Friday, September 5, 2008

Very glad that it is Friday. Despite it only being a four-day work-week, it seemed to drag on. Took a nap when I got home from work yesterday. Mom came down and we went to Olive Garden, despite my better judgement. I think Mom was trying to cheer me up by suggesting it, so I aquiesced. I already fucked up for the week, although I ended up only getting a very small bowl of penne with marinara and ate mostly salad. Had one breadstick, which I know I could have done without, but, eh. I know what needs to be done, I'm just having trouble making it happen. I know everybody says I looked unhealthy and all when I lost the weight, but I felt really good about myself, I really liked the way I looked for the first time. I do know that I lost rather a lot of my bottom, shall we say, which I would prefer to retain, but just everything adjacent and below. Also, I know that I really need to stop takling about it around Nick, that and the other thing, since I know that I will dive him away eventually if I keep on about it, especially since he has been so emphatic that I am not fat, and that he has no complaints. On the other front, he has said things like not letting anything happen to me. I am very grateful for both of these things, and I know that I need to stop harping on it. I learned a lesson with that sort of thing with Rob.

We went to The Wind-up last night. Nick looked terribly, terribly good--- white oxford, black tie, with the new pin-striped vest, and of course, the fedora. Looked like something out of a gangster picture, or film noir. I really wish I'd know when he was going to wear something like that so I could get a little more dressed up myself. Eh, next time. Wind-up was fun. Didn't run into anybody, but that was alright. Despite eating salad, pasta, and a breadstick, on my second drink (which Russell says he is calling the "Die T.V.", because he writes it out "diet v- for vodka.), started feeling it, had a cig, but because it was my first one for the day (ended up on having two for the day), I got a buzz from that, which in turn made me feel really drunk, and of course when I got back in, Russell had another "DieTV" waiting for me. I drank some water and then was able to finish it and be alright, since it was early still. Nick insisted on our stopping at Subway on the way home. When we got back, before he left, Nick said something again about living there with me and Carmin, and that he'd help with rent, and I really didn't want to get into anything about it. While I love that he would want to do that, and I love his company so much, I know from experience now how it changes a relationship (and with Rob and I, we moved in together after dating nearly two years. I don't know now whether it was too soon or too long or what.), and I wouldn't want it to have any negative affect on this. He said, "You wouldn't want me around all the time?" and I said no, that I love every minute I get to spend with him, and he is welcome to be there anytime he wants, I just hesitate with the making things official aspect of it. I want to make that clear without upsetting him. I want him to know my reasoning.

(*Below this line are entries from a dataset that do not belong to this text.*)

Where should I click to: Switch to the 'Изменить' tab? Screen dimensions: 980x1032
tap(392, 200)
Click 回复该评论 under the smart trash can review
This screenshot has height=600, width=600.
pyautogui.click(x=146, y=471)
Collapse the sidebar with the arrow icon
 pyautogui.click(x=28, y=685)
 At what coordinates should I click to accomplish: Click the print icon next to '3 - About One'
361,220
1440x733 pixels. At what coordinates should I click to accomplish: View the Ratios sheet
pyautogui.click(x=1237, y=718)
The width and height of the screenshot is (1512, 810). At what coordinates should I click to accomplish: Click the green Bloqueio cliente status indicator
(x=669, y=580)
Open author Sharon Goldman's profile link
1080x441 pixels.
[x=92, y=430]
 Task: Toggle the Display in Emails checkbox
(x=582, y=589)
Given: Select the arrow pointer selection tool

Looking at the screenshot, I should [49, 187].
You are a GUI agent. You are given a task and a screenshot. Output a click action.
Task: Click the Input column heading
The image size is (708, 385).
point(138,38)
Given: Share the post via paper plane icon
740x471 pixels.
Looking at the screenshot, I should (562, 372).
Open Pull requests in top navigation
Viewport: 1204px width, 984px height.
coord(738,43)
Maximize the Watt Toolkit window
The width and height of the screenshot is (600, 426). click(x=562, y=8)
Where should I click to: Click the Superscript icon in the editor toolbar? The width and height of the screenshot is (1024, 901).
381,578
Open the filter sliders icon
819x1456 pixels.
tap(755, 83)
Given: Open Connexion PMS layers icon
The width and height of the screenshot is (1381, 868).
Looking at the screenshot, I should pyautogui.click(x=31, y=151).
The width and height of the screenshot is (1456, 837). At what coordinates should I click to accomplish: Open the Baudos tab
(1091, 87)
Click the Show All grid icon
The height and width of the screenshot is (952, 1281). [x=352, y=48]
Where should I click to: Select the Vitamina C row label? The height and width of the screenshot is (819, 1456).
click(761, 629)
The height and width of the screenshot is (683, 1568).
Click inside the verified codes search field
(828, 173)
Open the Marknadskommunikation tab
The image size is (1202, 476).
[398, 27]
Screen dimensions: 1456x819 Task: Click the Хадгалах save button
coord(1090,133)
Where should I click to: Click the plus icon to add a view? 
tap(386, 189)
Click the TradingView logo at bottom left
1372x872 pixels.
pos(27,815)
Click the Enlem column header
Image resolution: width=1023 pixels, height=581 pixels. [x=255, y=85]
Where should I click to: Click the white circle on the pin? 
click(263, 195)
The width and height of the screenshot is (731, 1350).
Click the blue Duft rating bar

Anyways, when he was leaving we said it, and he said that I don't always have to whisper it. I didn't realise that I did, it just comes out the way it comes out, very hearfelt, which it is, so the next time he said it, I said it louder, and he said, "There, that's better." There is supposed to be a party at the Franklin Estate tonight, so I hope it does not rain. I will be glad to get out of here and hopefully get my laundry done, and see Nick later.